▶ **Source passage**:
%%
Cloud Practitioner - Object Storage with AWS S3

In object storage, files are stored as objects. Each object is treated as a single, unique unit of data when stored.

Going back to the 1GB file example, if you change 1 character of this object file, the entire file must be updated:

Object storage is generally useful when storing large or unstructured data sets, such as data archiving, backup and recovery, rich media content (video, images, audio), etc.

AWS S3 is an object-based storage service that allows you to store and retrieve unlimited amount of data at almost any scale. You can upload any type of file and it offers unlimited storage space. The maximum size for an individual object upload is 5 TB. Additionally, your objects are replicated across different AZs in whatever AWS Region you’re using at the moment.
%%
▶ **Written request 1**: Decide whether each statement below agrees with the object storage passage. (a) A single object upload to AWS S3 can be at most 5 TB. (b) S3 replicates objects across different AWS Regions. (c) Changing one character of an object file requires updating only that character's portion of the file.
▶ **Written request 2**: Reproduce verbatim everything in the object storage passage from "Object storage is" down to "images, audio), etc.".
▶ **Written request 3**: According to the object storage passage, what kind of data sets is object storage generally useful for storing?

▶ **Given material**:
%%
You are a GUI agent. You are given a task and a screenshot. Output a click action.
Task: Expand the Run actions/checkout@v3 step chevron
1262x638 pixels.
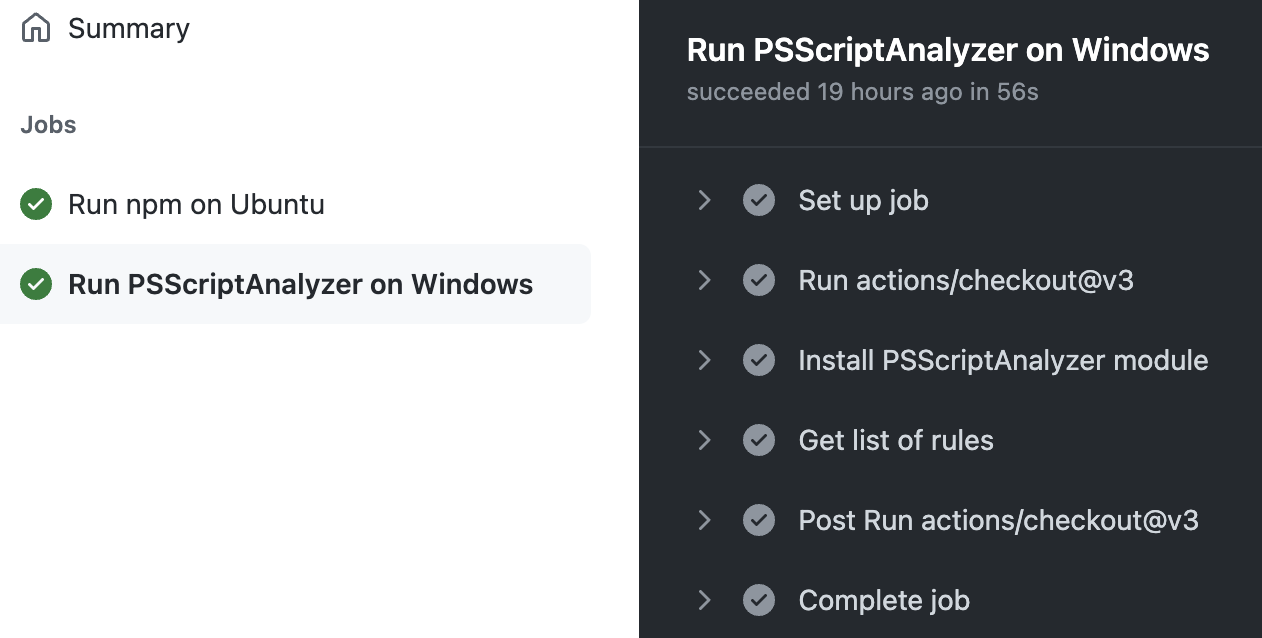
%%
▶ **Correct result 1**:
(a) Yes: "The maximum size for an individual object upload is 5 TB."
(b) No: "your objects are replicated across different AZs in whatever AWS Region you’re using at the moment."
(c) No: "if you change 1 character of this object file, the entire file must be updated"

▶ **Correct result 2**:
Object storage is generally useful when storing large or unstructured data sets, such as data archiving, backup and recovery, rich media content (video, images, audio), etc.

▶ **Correct result 3**: Large or unstructured data sets.